The Big DRM Graphics Driver Changes Land In Linux 3.18

Written by Michael Larabel in Linux Kernel on 14 October 2014 at 09:40 AM EDT. 5 Comments
LINUX KERNEL
The much anticipated DRM feature pull was merged over the night for the Linux 3.18 kernel that's now in its early stages of development.

Highlights of the graphics / Direct Rendering Manager driver changes for the Linux 3.18 merge window include:

AMD Radeon



- RV6xx UVD support! The original Unified Video Decoder found on the Radeon HD 3000 series support is finally supported by the open-source AMD Linux driver... While later revisions of the UVD video decode engine have already been long supported by the open-source driver.

- Userptr support after it missed out on Linux 3.17.

- Improved DPM / re-clocking support for certain graphics cards that should offer better performance.

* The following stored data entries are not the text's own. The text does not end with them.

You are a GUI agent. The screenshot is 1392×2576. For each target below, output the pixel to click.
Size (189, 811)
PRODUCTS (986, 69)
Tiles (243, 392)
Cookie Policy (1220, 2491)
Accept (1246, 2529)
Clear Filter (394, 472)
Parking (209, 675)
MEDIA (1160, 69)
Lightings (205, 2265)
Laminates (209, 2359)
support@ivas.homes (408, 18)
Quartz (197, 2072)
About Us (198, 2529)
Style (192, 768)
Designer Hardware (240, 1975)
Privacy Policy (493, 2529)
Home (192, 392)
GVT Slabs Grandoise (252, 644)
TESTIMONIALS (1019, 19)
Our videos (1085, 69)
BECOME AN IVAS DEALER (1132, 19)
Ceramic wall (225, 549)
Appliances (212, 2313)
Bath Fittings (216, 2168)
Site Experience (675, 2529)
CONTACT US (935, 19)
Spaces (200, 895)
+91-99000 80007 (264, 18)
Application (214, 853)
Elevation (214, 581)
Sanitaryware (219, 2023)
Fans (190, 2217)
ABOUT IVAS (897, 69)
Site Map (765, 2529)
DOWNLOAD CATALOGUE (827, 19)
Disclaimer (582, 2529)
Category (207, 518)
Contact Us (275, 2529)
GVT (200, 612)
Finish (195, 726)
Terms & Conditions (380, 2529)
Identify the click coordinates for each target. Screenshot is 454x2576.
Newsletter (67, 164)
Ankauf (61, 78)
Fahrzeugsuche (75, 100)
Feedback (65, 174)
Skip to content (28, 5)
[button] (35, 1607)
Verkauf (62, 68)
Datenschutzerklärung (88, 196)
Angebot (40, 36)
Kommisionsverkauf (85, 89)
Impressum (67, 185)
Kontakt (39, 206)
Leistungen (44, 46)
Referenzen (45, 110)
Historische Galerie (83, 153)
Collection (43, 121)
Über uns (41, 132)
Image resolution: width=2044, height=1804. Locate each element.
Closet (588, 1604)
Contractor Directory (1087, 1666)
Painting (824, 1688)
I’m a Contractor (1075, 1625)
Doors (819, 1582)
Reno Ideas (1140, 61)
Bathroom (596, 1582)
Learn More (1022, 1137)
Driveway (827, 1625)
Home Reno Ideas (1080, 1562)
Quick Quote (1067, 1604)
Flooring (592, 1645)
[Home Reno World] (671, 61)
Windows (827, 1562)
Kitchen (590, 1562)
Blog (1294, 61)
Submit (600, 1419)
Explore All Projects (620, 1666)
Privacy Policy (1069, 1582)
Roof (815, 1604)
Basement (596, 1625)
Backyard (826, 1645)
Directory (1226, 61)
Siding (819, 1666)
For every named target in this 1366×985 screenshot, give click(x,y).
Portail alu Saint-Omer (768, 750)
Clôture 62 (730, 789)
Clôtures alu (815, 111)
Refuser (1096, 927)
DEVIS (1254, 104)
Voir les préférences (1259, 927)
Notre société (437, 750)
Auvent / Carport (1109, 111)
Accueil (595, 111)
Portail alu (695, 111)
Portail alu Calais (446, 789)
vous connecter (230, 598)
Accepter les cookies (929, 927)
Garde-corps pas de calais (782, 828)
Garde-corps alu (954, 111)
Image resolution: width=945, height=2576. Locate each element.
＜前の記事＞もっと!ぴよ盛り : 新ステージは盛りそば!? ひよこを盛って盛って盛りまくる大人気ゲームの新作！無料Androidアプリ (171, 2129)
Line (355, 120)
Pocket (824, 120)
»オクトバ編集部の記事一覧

- Improved buffer placement for potential performance benefits.

- HDMI audio fixes.

Intel HD Graphics



- Cherryview support improvements for the forthcoming Intel Atom SoCs.

- Early prep work for Intel Skylake while the actual Skylake "Gen9" graphics enablement is expected for the Linux 3.19 kernel. Skylake succeeds Broadwell in H2'2015. While not yet merged, the Intel Skylake Linux graphics code is out there.

- 180 degree rotation support.

- Execlist command submission

- Various bug-fixes and smaller changes.

Nouveau



- DisplayPort audio support.

- Various re-clocking improvements including some work on Kepler memory re-clocking but still nothing too exciting for end-users to cheer about.

- Fan control improvements.

- Other changes.

Other



- DRM core has work on Atomc mode-setting prep changes.

- Various fencing work took place for many of the DRM drivers.

- Exynos DRM updates.

- Other bug-fixes and code clean-ups.